Things to do =
#1 In the review of the novel Shuggie Bain, why do the other kids and their parents think of young Shuggie as a "poof"? Answer in one to three sentences.
#2 According to the Shuggie Bain review, how old is Shuggie in the 1981 Sighthill part of the novel?
#3 Copy everything in the Shuggie Bain review from "Agnes, a Catholic, left" down to "to his mother.".

Document section =
* * * * *

Agnes, a Catholic, left her first husband, a Catholic, for Shug (birth name Hugh), a Protestant. She brought with her two children, Leek and his older sister Catherine. Shug left his wife and four children. Shuggie is their child together. Her children are a blessing and a burden: “every single one of her children was as observant and wary as a prison warden”. It’s worth noting that Stuart, the youngest of three children, dedicates this novel to his mother.

Shug is short but handsome. He is also violent, as was his father. Stuart’s use of language creates unforgettable images. When Shug attacks Agnes, her “hardened hairspray cracked like chicken bones”. There’s a poignant moment when Agnes thinks back to when she and Shug, smelling of pine aftershave and hair pomade, first started courting and making out in his taxi: “She thought of the happy hours parked under the Anderston overpass, happy hours before they really truly knew one another.”

Cover detail: Shuggie Bain by Douglas Stuart
Cover detail: Shuggie Bain by Douglas Stuart

The novel is set in five parts: 1992 The South Side, when Shuggie is 16; 1981 Sighthill, the housing estate where the author grew up, when Shuggie is five; 1982 Pithead, another council estate; 1989 The East End; and it finishes where it started, 1992 The South Side.

Young Shuggie dresses well, has good manners and speaks properly. This means he’s a “poof” as far as the other kids and their parents are concerned. When they first enter the flat at Pithead, he comes outside, aged six, and addresses his mother: “We need to talk. I really do not think I can live here. It smells like cabbages and batteries. It’s simply impossible.”

* * * * *

Given information =
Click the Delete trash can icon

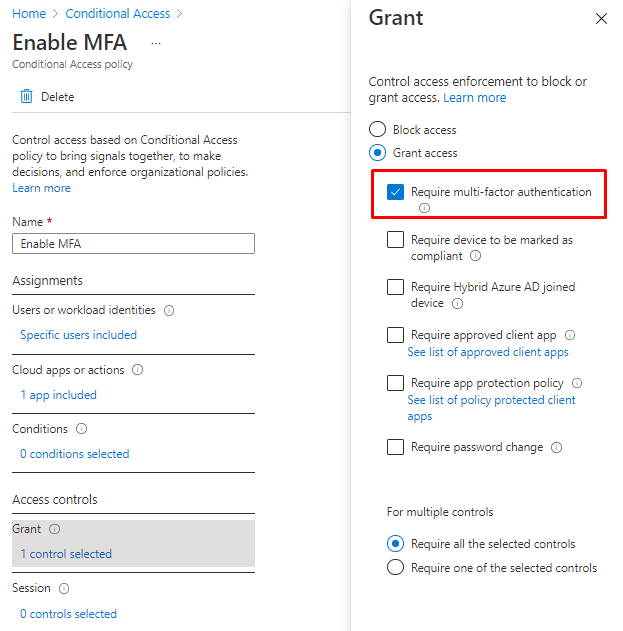(27, 97)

* * * * *

List of solutions =
#1 They see him that way because he dresses well, has good manners and speaks properly.

#2 Five.

#3
Agnes, a Catholic, left her first husband, a Catholic, for Shug (birth name Hugh), a Protestant. She brought with her two children, Leek and his older sister Catherine. Shug left his wife and four children. Shuggie is their child together. Her children are a blessing and a burden: “every single one of her children was as observant and wary as a prison warden”. It’s worth noting that Stuart, the youngest of three children, dedicates this novel to his mother.